OPDRACHTEN
[1] Herhaal woordelijk het stuk uit de tekst over data en de Omgevingswet dat begint bij de woorden "Cover Data &" en eindigt na de woorden "bij de dagelijkse praktijk van gebiedsontwikkeling.".
[2] Op welke datum wordt de Omgevingswet volgens de tekst over data en de Omgevingswet naar verwachting ingevoerd?
[3] Pak de tekst over data en de Omgevingswet op waar die ophoudt en schrijf hem verder.

Cover Data & gebiedsontwikkeling door Chris Liverani (bron: Unsplash)

Data en de omgevingswet: een grote belofte met serieuze kanttekeningen

13 september 2021

9 minuten

Analyse Een van de pilaren van de Omgevingswet is het bijbehorende digitale stelsel. Deze door data gedreven omgeving moet het leven van alle betrokkenen bij gebiedsontwikkeling makkelijker maken. Advocaat Jan Reinier van Angeren analyseert in de serie ‘data & gebiedsontwikkeling’ minutieus welke rol data krijgt binnen de Omgevingswet, inclusief de juridische haken en ogen.

De artikelserie ‘data & gebiedsontwikkeling’ is geschreven door de Kring van Adviseurs, een aan de Stichting Kennis Gebiedsontwikkeling gelieerde groep professionals die vanuit verschillende vakdisciplines betrokken is bij de dagelijkse praktijk van gebiedsontwikkeling.

Meer weten over data en gebiedsontwikkeling? Kom dan naar het SKG Jaarcongres op 31 maart in Den Haag. Tijdens een kennissessie vertellen experts dan over hun ervaringen. Ook wordt dan de SKG-publicatie over dit onderwerp uitgereikt aan alle aanwezigen!

Op 1 juli 2022 wordt naar verwachting de Omgevingswet ingevoerd. Na jaren van voorbereiding, experimenteren en botsproeven zal de modernisering van alle wetten voor de fysieke leefomgeving een nieuw juridisch kader bieden aan de dagelijkse praktijk van gebiedsontwikkeling. De verbeterdoelen van de Omgevingswet laten zich samenvatten in de termen ‘eenvoudiger’ en ‘beter’. Het vergroten van de lokale afwegingsruimte en het verlagen van de onderzoekskosten zijn mede drivers achter deze ingrijpende stelselherziening.

Informatievoorziening cruciaal

Een belangrijk onderdeel voor een functionerend stelsel is een adequate informatievoorziening: het streven is dat onder de omgevingswet alle stakeholders op een transparante en eenduidige wijze worden voorzien van de gewenste en benodigde informatie voor de (volledige) fysieke leefomgeving. In de afgelopen jaren is daarvoor een mooi ‘vergezicht’ bedacht: de ‘Laan van de Leefomgeving’.

In het ideaalplaatje is hiervoor er een database beschikbaar met alle relevante ruimtelijke gegevens, die op elke manier bevraagd kan worden en aan elke gebruiker het gewenste antwoord kan geven. Het omzetten van het groeiende data-aanbod naar (voor besluitvorming relevante) gegevens over de fysieke leefomgeving is een kernopgave van de inzet van digitalisering, aldus de wetgever [1]. Het gebruik van dataverkeer, de beschikbaarheid van een online loket en een brede beschikbaarheid van onderzoeksgegevens en andere relevante data zouden bij moeten dragen aan verdere vergroting van het gebruiksgemak [2].

GEGEVENSDEEL
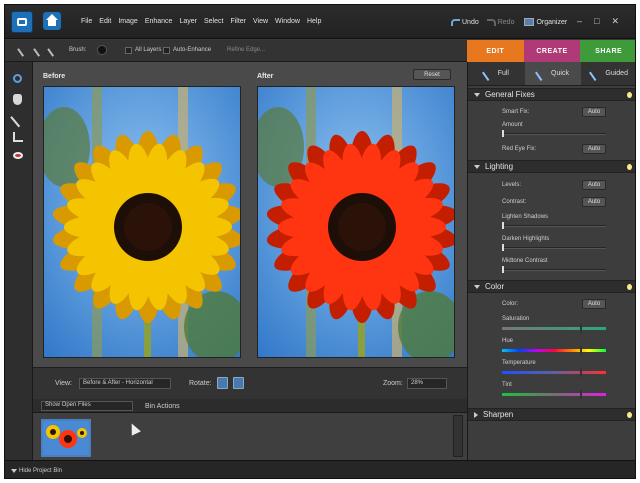 The height and width of the screenshot is (483, 640). I want to click on undo-icon, so click(456, 22).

VERWACHTE ANTWOORDEN
[1]
Cover Data & gebiedsontwikkeling door Chris Liverani (bron: Unsplash)

Data en de omgevingswet: een grote belofte met serieuze kanttekeningen

13 september 2021

9 minuten

Analyse Een van de pilaren van de Omgevingswet is het bijbehorende digitale stelsel. Deze door data gedreven omgeving moet het leven van alle betrokkenen bij gebiedsontwikkeling makkelijker maken. Advocaat Jan Reinier van Angeren analyseert in de serie ‘data & gebiedsontwikkeling’ minutieus welke rol data krijgt binnen de Omgevingswet, inclusief de juridische haken en ogen.

De artikelserie ‘data & gebiedsontwikkeling’ is geschreven door de Kring van Adviseurs, een aan de Stichting Kennis Gebiedsontwikkeling gelieerde groep professionals die vanuit verschillende vakdisciplines betrokken is bij de dagelijkse praktijk van gebiedsontwikkeling.

[2] Op 1 juli 2022.

[3]
Juridische aspecten van data

Bij de realisering van een dergelijk systeem spelen vele aspecten een rol. Denk bijvoorbeeld aan: wat is de rol van de raadpleger (initiatiefnemer, omwonende, bevoegd gezag of professional)? En wat is de reden van de raadpleging (randvoorwaarden voor een ontvankelijke bouwaanvraag, voorkomen dat mijn buurman te hoog bouwt, het verlenen van een omgevingsvergunning, of het garanderen van een verantwoord woon- en leefklimaat)? Daarnaast is ruimtelijke informatie dynamisch. Om die reden is het beheer en het up-to-date houden van de informatie minstens net zo belangrijk als de raadpleging.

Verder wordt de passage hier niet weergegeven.